Now we can apply Bayes’s rule in odds form. Since the prior odds were 1:1 and the likelihood ratio is 99/97, the posterior odds are 99:97 – so after one year we now believe the probability is 50.5% that the patient is in the low-progression group.
p_low = 99 / (99 + 97)
p_low
0.5051020408163265
In that case we can update the probability that the tumor progresses in the second year:
p1 = 0.01
p2 = 0.03
p_low * p1 + (1-p_low) * p2
0.019897959183673472
If the tumor survives a year without progressing, the probability it will progress in the second year is 1.99%, slightly less than the initial estimate of 2%. Note that this change is due to evidence that the patient is in the low progression group. It does not assume that anything has changed in the world – only that we have more information about which world we’re in.

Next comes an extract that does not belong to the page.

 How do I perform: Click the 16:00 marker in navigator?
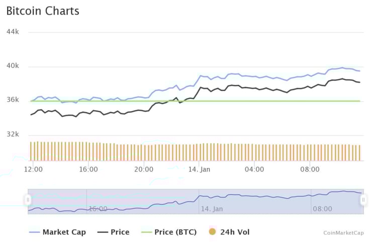pos(98,209)
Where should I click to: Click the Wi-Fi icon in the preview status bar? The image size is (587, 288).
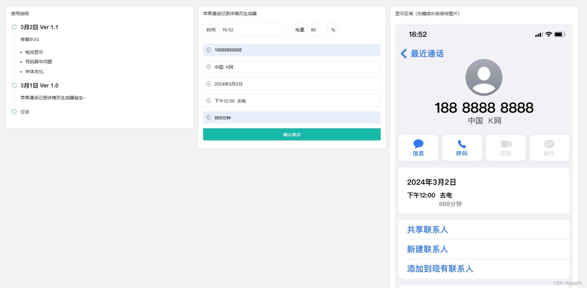click(549, 34)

If the tumor lasts another year without progressing, we would do the same update again. The following loop repeats this computation for 20 years.
odds = 1
ratio = 99/97
res = []
for year in hazard.index:
p_low = odds / (odds + 1)
haz = p_low * p1 + (1-p_low) * p2
res.append((p_low, haz))
odds *= ratio
Here are the results in percentages.
df = pd.DataFrame(res, columns=['p_low', 'hazard'], index=hazard.index)
(df * 100).round(2).head()
If we put the hazard rates in a Hazard
object, we can compare them to the constant hazard model.

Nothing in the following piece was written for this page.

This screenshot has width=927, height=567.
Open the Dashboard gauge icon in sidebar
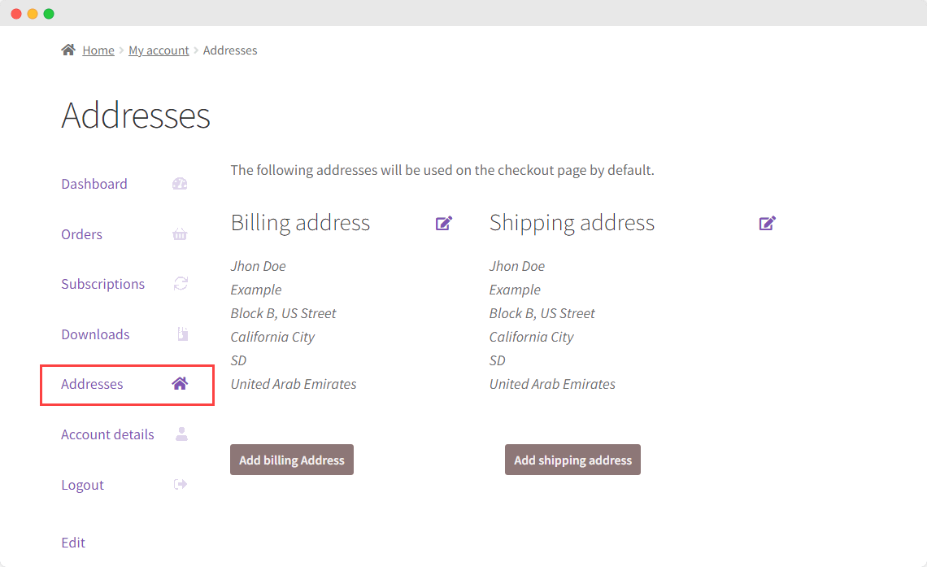click(180, 183)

hazard2 = Hazard(df['hazard'], name='hazard2')
hazard.plot(label='Known probability')
hazard2.plot(label='Uncertain probability')
decorate(xlabel='Year', ylabel='Hazard')
Each year, the probability increases that the patient is in the low-progression group, so the probability of progressing in the next year is a little lower.
Here’s what the corresponding survival function looks like.
surv2 = hazard2.make_surv(name='surv2')
surv.plot(label='Known probability')
surv2.plot(label='Uncertain probability')
decorate(xlabel='Year', ylabel='P(survival > t)')
The difference in survival is small, but it accumulates over time. For example, the probability of going more than 20 years without progression increases from 67% to 68%.
surv(20), surv2(20)
(array(0.66760797), array(0.68085064))
In this example, there are only two groups with different probabilities of progression. But we would see the same effect in a more realistic model with a range of probabilities. As time passes without progression, it becomes more likely that the patient is in a low-progression group, so their hazard during the next period is lower. The more variability there is in the probability of progression, the stronger this effect.
Discussion
This example demonstrates a subtle point about a distribution of probabilities. To explain it, let’s consider a more abstract scenario. Suppose you have two coin-flipping devices:
One of them is known to flips head and tails with equal probability.
The other is known to be miscalibrated so it flips heads with either 60% probability or 40% probability – and we don’t know which, but they are equally likely.
If we use the first device, the probability of heads is 50%. If we use the second device, the probability of heads is 50%. So it might seem like there is no difference between them – and more generally, it might seem like we can always collapse a distribution of probabilities down to a single probability.
But that’s not true, as we can demonstrate by running the coin-flippers twice. For the first, the probability of two heads is 25%. For the second, it’s either 36% or 16% with equal probability – so the total probability is 26%.
p1, p2 = 0.6, 0.4
np.mean([p1**2, p2**2])
0.26
In general, there’s a difference between a scenario where a probability is known precisely and a scenario where there is uncertainty about the probability.